ENTRIES SHOWN »
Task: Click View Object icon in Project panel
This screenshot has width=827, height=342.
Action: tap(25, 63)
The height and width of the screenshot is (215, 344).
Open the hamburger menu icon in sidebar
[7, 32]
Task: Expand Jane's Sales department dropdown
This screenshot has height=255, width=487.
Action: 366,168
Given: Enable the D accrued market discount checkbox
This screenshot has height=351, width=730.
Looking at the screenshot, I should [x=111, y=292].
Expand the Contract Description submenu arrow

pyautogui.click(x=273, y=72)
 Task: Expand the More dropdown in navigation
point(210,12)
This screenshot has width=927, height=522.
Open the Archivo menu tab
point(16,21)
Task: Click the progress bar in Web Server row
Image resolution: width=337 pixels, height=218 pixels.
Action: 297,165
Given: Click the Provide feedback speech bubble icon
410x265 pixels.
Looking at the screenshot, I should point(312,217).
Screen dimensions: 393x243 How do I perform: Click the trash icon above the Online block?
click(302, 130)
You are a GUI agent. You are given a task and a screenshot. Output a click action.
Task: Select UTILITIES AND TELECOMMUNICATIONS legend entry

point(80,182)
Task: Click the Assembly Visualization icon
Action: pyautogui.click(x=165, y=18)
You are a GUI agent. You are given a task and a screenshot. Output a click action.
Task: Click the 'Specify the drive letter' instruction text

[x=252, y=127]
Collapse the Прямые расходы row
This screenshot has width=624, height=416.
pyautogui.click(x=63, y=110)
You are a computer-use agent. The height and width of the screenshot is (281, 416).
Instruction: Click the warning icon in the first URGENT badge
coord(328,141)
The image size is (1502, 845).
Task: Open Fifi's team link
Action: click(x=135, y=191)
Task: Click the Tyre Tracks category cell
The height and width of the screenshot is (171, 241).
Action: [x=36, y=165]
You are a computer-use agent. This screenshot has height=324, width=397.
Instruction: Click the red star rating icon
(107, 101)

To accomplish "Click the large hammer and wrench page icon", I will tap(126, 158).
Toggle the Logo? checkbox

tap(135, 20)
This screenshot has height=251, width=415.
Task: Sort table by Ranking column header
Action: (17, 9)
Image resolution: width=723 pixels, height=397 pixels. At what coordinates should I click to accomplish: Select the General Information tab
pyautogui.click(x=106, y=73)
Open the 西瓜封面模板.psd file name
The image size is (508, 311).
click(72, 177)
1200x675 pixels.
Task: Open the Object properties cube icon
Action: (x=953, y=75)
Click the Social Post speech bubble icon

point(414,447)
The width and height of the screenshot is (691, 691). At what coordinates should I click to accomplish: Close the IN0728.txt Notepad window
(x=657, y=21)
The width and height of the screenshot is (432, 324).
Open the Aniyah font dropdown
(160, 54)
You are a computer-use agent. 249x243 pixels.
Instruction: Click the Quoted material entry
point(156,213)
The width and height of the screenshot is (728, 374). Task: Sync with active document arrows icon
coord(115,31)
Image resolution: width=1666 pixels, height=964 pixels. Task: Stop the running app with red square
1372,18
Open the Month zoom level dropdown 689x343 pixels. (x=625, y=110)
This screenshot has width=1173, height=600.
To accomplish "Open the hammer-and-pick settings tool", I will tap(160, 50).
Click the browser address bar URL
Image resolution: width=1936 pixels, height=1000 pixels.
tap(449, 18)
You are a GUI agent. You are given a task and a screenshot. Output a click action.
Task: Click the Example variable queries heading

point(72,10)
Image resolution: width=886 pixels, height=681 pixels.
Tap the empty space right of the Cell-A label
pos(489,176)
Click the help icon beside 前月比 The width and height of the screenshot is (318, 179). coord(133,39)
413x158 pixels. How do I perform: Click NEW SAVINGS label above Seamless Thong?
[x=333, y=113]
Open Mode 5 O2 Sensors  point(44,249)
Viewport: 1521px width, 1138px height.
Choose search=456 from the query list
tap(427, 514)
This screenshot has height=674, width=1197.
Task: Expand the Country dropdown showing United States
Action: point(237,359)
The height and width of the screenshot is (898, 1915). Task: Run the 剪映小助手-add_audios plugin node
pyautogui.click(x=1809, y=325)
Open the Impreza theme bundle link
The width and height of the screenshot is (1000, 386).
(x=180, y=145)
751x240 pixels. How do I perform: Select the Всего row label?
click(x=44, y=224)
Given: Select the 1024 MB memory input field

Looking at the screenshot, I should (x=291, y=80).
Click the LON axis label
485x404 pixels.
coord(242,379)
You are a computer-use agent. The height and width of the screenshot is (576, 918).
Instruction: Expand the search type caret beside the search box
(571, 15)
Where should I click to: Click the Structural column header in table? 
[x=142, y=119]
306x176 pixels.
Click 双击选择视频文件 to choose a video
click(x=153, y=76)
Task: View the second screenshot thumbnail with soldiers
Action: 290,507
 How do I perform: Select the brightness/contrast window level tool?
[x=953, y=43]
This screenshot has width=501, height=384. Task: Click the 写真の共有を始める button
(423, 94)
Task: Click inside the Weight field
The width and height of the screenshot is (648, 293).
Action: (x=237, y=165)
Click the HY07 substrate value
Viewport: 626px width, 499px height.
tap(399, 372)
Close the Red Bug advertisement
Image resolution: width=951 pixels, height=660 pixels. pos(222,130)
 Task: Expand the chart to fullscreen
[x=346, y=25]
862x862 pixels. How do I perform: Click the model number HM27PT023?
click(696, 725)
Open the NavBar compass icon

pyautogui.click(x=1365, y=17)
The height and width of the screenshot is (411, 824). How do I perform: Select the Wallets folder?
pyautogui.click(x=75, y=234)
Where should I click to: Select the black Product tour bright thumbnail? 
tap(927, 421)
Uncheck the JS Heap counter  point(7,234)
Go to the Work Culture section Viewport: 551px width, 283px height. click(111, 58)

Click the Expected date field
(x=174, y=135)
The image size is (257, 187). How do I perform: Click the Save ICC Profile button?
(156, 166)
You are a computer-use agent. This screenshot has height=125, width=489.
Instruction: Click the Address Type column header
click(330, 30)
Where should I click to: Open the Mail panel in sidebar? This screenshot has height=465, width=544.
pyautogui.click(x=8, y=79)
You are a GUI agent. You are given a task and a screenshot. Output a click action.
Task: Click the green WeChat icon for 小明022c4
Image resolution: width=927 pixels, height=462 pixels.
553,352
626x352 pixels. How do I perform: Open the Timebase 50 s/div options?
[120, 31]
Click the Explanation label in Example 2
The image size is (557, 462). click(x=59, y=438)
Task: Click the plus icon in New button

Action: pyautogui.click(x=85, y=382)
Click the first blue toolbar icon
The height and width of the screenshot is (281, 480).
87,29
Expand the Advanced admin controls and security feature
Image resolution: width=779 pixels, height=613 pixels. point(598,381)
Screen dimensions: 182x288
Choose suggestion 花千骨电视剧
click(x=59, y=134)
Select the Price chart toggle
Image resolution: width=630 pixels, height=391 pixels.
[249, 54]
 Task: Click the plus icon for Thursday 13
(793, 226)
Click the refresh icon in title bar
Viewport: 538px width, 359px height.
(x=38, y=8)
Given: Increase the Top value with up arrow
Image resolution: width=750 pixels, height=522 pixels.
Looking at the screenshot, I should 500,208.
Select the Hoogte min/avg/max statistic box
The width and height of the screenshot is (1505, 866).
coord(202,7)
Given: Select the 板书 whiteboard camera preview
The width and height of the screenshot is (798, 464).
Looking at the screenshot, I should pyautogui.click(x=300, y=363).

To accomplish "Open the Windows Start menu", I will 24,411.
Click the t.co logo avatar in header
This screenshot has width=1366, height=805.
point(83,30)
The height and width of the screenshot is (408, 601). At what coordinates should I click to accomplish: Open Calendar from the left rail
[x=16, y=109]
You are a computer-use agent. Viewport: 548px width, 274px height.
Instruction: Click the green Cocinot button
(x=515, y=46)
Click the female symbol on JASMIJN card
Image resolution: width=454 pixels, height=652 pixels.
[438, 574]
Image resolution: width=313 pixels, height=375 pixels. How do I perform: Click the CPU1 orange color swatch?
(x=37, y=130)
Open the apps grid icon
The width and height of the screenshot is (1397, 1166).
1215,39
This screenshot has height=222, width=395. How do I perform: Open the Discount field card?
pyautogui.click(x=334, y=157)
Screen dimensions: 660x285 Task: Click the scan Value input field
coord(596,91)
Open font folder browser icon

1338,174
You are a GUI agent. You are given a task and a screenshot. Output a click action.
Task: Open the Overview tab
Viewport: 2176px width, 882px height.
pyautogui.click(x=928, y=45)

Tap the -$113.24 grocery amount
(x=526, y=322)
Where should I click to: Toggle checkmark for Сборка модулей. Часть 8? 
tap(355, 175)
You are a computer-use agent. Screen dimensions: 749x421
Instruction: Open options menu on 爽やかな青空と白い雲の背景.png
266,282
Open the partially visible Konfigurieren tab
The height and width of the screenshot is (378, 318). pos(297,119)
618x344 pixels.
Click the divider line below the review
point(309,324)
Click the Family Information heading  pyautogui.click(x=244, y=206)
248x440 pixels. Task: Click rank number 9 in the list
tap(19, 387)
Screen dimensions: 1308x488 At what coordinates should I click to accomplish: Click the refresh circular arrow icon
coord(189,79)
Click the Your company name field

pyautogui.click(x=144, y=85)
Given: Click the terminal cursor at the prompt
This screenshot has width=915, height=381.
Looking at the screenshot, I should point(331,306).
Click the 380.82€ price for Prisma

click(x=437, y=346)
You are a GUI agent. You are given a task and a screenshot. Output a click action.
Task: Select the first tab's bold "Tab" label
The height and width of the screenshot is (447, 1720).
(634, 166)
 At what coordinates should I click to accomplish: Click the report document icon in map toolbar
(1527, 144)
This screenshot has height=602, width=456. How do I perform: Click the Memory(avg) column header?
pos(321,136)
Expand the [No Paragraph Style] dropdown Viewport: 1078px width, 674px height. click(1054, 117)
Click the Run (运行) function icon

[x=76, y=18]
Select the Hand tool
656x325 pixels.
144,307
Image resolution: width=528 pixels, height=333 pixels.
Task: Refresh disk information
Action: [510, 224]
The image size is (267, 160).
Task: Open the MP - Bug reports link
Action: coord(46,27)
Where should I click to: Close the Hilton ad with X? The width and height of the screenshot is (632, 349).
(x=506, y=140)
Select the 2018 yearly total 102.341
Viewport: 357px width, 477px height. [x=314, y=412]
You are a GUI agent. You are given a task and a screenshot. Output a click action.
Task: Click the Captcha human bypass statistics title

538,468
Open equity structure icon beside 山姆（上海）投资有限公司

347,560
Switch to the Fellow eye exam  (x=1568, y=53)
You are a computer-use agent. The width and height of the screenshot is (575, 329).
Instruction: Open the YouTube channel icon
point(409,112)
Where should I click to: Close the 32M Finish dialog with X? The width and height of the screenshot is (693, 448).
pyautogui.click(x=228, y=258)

AIM »
Change "Image resolution" to "Screen resolution" in the data from the line with "Click the browser address bar URL" up to and including the line with "pos(489,176)". Give back only those lines, with everything else left as it is.

REPLY »
Click the browser address bar URL
Screen resolution: width=1936 pixels, height=1000 pixels.
tap(449, 18)
You are a GUI agent. You are given a task and a screenshot. Output a click action.
Task: Click the Example variable queries heading

point(72,10)
Screen resolution: width=886 pixels, height=681 pixels.
Tap the empty space right of the Cell-A label
pos(489,176)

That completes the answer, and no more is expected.